## AIM OF THE EXERCISE
Here is a block of records. Copy every line in it that includes "dropdown".

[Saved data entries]
..........

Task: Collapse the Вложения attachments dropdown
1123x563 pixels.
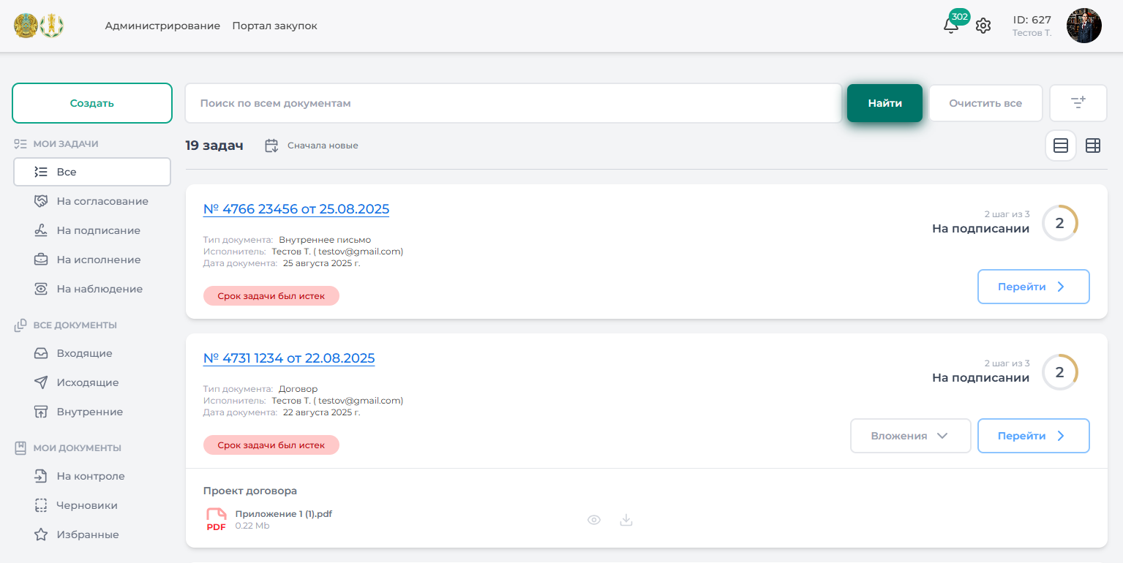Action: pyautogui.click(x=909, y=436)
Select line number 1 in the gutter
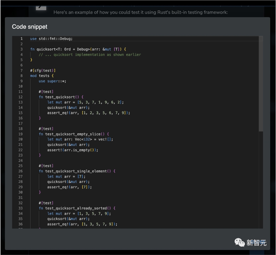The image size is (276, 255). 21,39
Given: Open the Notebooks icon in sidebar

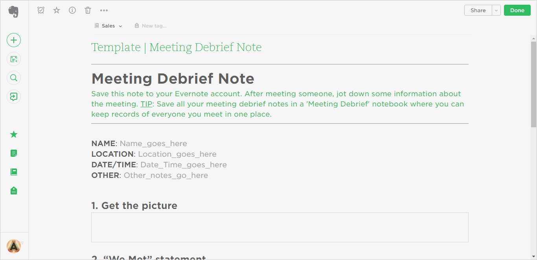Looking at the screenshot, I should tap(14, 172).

..........

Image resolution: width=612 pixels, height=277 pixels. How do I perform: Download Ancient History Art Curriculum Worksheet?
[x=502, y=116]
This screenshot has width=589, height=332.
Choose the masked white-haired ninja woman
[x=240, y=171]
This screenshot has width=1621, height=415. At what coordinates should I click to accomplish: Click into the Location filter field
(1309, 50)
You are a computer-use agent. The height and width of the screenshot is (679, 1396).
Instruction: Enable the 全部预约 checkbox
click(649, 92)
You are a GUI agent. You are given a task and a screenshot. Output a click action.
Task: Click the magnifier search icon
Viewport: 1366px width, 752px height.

..........

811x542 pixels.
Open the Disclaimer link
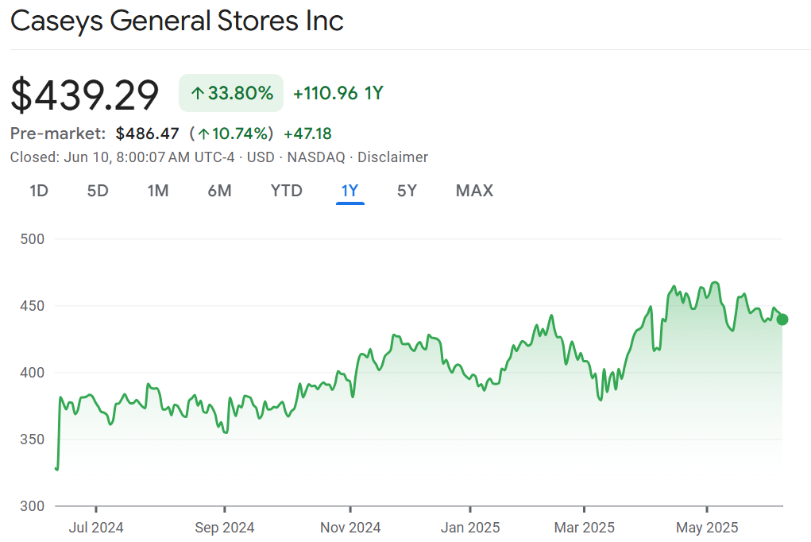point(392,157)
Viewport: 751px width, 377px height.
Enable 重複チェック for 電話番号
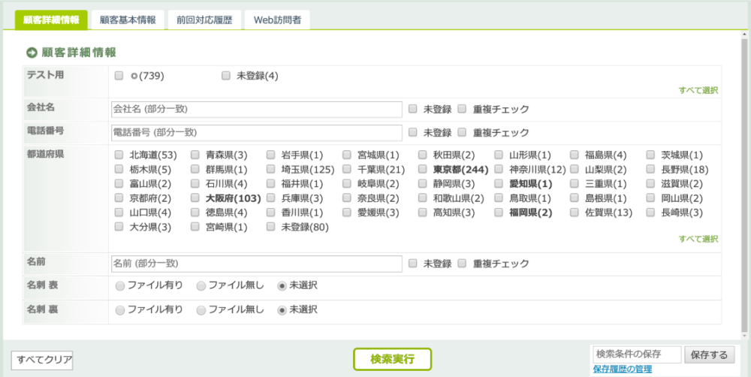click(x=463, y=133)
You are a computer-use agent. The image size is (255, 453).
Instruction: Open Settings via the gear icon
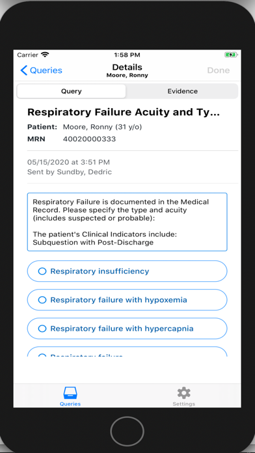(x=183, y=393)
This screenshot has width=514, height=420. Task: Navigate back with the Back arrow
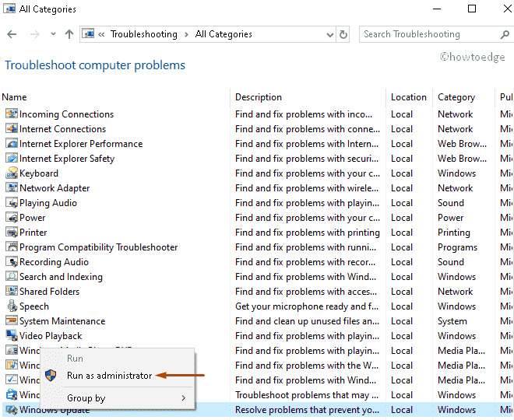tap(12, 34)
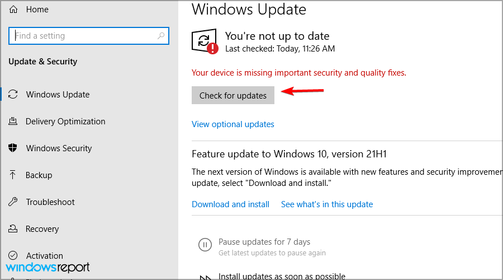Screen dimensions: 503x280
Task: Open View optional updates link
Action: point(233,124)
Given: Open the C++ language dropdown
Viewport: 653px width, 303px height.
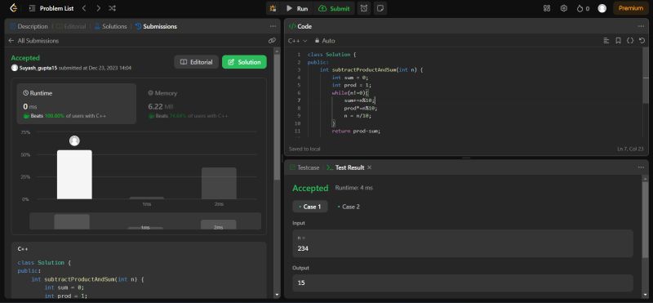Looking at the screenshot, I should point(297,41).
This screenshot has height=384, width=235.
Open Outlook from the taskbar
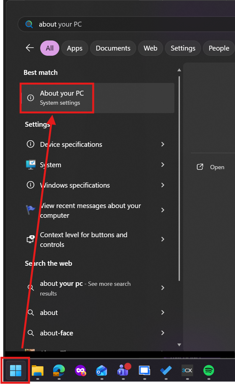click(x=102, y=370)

..........

## THE COMPLETED TASK
Task: Collapse the Вложения attachments dropdown
Given: Open the C++ language dropdown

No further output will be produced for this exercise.